= What to do =
The data below should be copied over with complete accuracy.

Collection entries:
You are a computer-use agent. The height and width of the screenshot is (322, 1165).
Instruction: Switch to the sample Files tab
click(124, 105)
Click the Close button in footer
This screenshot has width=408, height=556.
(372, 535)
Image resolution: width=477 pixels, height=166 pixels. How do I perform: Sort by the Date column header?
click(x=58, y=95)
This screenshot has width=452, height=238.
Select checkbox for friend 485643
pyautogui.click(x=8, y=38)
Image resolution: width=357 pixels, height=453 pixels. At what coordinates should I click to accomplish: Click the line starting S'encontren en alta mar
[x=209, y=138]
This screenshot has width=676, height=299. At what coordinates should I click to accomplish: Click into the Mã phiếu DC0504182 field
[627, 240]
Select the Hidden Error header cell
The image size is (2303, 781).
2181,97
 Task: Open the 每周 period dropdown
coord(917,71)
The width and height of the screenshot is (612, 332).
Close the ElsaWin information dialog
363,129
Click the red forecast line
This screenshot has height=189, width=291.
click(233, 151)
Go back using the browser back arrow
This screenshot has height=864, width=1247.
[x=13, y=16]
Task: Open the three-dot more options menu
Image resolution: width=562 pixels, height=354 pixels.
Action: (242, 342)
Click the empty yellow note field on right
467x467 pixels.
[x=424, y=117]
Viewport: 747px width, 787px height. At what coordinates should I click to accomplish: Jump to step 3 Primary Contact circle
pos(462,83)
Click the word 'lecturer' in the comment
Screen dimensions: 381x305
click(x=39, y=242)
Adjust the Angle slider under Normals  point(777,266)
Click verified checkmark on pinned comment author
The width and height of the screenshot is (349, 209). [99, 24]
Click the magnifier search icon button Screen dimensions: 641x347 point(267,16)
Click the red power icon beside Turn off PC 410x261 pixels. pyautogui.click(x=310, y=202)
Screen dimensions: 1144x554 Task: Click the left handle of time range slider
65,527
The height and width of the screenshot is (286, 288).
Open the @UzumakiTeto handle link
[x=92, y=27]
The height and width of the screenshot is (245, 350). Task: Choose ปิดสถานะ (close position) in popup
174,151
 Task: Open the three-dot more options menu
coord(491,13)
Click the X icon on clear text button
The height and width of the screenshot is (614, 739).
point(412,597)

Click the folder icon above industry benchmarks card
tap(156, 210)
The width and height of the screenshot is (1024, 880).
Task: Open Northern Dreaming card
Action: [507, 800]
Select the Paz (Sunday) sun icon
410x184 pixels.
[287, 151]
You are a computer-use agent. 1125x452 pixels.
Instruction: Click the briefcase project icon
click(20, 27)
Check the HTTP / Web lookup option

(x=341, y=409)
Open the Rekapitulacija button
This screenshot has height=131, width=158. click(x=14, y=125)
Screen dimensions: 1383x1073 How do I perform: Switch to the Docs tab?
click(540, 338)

= Answer to this problem =
You are a computer-use agent. The height and width of the screenshot is (322, 1165).
Instruction: Switch to the sample Files tab
click(124, 105)
Click the Close button in footer
This screenshot has width=408, height=556.
(372, 535)
Image resolution: width=477 pixels, height=166 pixels. How do I perform: Sort by the Date column header?
click(x=58, y=95)
This screenshot has width=452, height=238.
Select checkbox for friend 485643
pyautogui.click(x=8, y=38)
Image resolution: width=357 pixels, height=453 pixels. At what coordinates should I click to accomplish: Click the line starting S'encontren en alta mar
[x=209, y=138]
This screenshot has width=676, height=299. At what coordinates should I click to accomplish: Click into the Mã phiếu DC0504182 field
[627, 240]
Select the Hidden Error header cell
The image size is (2303, 781).
2181,97
 Task: Open the 每周 period dropdown
coord(917,71)
The width and height of the screenshot is (612, 332).
Close the ElsaWin information dialog
363,129
Click the red forecast line
This screenshot has height=189, width=291.
click(233, 151)
Go back using the browser back arrow
This screenshot has height=864, width=1247.
[x=13, y=16]
Task: Open the three-dot more options menu
Image resolution: width=562 pixels, height=354 pixels.
Action: (242, 342)
Click the empty yellow note field on right
467x467 pixels.
[x=424, y=117]
Viewport: 747px width, 787px height. At what coordinates should I click to accomplish: Jump to step 3 Primary Contact circle
pos(462,83)
Click the word 'lecturer' in the comment
Screen dimensions: 381x305
click(x=39, y=242)
Adjust the Angle slider under Normals  point(777,266)
Click verified checkmark on pinned comment author
The width and height of the screenshot is (349, 209). [99, 24]
Click the magnifier search icon button Screen dimensions: 641x347 point(267,16)
Click the red power icon beside Turn off PC 410x261 pixels. pyautogui.click(x=310, y=202)
Screen dimensions: 1144x554 Task: Click the left handle of time range slider
65,527
The height and width of the screenshot is (286, 288).
Open the @UzumakiTeto handle link
[x=92, y=27]
The height and width of the screenshot is (245, 350). Task: Choose ปิดสถานะ (close position) in popup
174,151
 Task: Open the three-dot more options menu
coord(491,13)
Click the X icon on clear text button
The height and width of the screenshot is (614, 739).
point(412,597)

Click the folder icon above industry benchmarks card
tap(156, 210)
The width and height of the screenshot is (1024, 880).
Task: Open Northern Dreaming card
Action: [507, 800]
Select the Paz (Sunday) sun icon
410x184 pixels.
[287, 151]
You are a computer-use agent. 1125x452 pixels.
Instruction: Click the briefcase project icon
click(20, 27)
Check the HTTP / Web lookup option

(x=341, y=409)
Open the Rekapitulacija button
This screenshot has height=131, width=158. click(x=14, y=125)
Screen dimensions: 1383x1073 How do I perform: Switch to the Docs tab?
click(540, 338)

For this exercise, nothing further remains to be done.